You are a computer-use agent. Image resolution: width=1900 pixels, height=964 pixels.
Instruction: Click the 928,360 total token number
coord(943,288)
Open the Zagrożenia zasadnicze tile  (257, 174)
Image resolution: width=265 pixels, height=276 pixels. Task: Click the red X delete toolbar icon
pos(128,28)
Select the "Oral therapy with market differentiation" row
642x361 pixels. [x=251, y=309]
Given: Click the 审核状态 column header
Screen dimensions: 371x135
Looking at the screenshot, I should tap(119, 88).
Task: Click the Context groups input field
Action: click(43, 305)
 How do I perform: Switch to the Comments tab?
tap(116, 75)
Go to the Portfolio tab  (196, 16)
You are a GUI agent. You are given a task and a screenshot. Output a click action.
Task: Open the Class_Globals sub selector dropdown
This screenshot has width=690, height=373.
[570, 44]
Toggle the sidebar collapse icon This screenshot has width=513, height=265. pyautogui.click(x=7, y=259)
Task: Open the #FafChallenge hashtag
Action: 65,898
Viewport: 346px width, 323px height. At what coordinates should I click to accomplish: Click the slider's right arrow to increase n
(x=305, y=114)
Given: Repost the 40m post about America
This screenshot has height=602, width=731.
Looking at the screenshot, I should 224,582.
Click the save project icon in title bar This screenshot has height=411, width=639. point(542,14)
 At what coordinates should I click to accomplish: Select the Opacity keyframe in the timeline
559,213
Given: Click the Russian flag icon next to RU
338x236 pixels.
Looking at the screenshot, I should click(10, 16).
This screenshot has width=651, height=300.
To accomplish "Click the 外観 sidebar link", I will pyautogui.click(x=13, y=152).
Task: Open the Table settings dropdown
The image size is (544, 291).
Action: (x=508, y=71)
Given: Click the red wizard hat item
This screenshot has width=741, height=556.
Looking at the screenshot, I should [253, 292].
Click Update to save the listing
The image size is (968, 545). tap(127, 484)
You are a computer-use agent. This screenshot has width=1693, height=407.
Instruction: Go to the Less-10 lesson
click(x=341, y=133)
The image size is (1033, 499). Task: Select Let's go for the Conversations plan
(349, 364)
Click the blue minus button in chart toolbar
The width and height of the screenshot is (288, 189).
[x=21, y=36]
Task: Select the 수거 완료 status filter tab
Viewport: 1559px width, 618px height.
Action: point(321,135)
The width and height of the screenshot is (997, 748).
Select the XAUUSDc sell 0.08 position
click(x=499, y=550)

__Problem description__.
Write out the listing exactly, keeping every character.

__Answer__.
You are a computer-use agent. Image resolution: width=1900 pixels, height=964 pixels.
Instruction: Click the 928,360 total token number
coord(943,288)
Open the Zagrożenia zasadnicze tile  (257, 174)
Image resolution: width=265 pixels, height=276 pixels. Task: Click the red X delete toolbar icon
pos(128,28)
Select the "Oral therapy with market differentiation" row
642x361 pixels. [x=251, y=309]
Given: Click the 审核状态 column header
Screen dimensions: 371x135
Looking at the screenshot, I should tap(119, 88).
Task: Click the Context groups input field
Action: click(43, 305)
 How do I perform: Switch to the Comments tab?
tap(116, 75)
Go to the Portfolio tab  (196, 16)
You are a GUI agent. You are given a task and a screenshot. Output a click action.
Task: Open the Class_Globals sub selector dropdown
This screenshot has width=690, height=373.
[570, 44]
Toggle the sidebar collapse icon This screenshot has width=513, height=265. pyautogui.click(x=7, y=259)
Task: Open the #FafChallenge hashtag
Action: 65,898
Viewport: 346px width, 323px height. At what coordinates should I click to accomplish: Click the slider's right arrow to increase n
(x=305, y=114)
Given: Repost the 40m post about America
This screenshot has height=602, width=731.
Looking at the screenshot, I should 224,582.
Click the save project icon in title bar This screenshot has height=411, width=639. point(542,14)
 At what coordinates should I click to accomplish: Select the Opacity keyframe in the timeline
559,213
Given: Click the Russian flag icon next to RU
338x236 pixels.
Looking at the screenshot, I should click(10, 16).
This screenshot has width=651, height=300.
To accomplish "Click the 外観 sidebar link", I will pyautogui.click(x=13, y=152).
Task: Open the Table settings dropdown
The image size is (544, 291).
Action: (x=508, y=71)
Given: Click the red wizard hat item
This screenshot has width=741, height=556.
Looking at the screenshot, I should [253, 292].
Click Update to save the listing
The image size is (968, 545). tap(127, 484)
You are a computer-use agent. This screenshot has width=1693, height=407.
Instruction: Go to the Less-10 lesson
click(x=341, y=133)
The image size is (1033, 499). Task: Select Let's go for the Conversations plan
(349, 364)
Click the blue minus button in chart toolbar
The width and height of the screenshot is (288, 189).
[x=21, y=36]
Task: Select the 수거 완료 status filter tab
Viewport: 1559px width, 618px height.
Action: point(321,135)
The width and height of the screenshot is (997, 748).
Select the XAUUSDc sell 0.08 position
click(x=499, y=550)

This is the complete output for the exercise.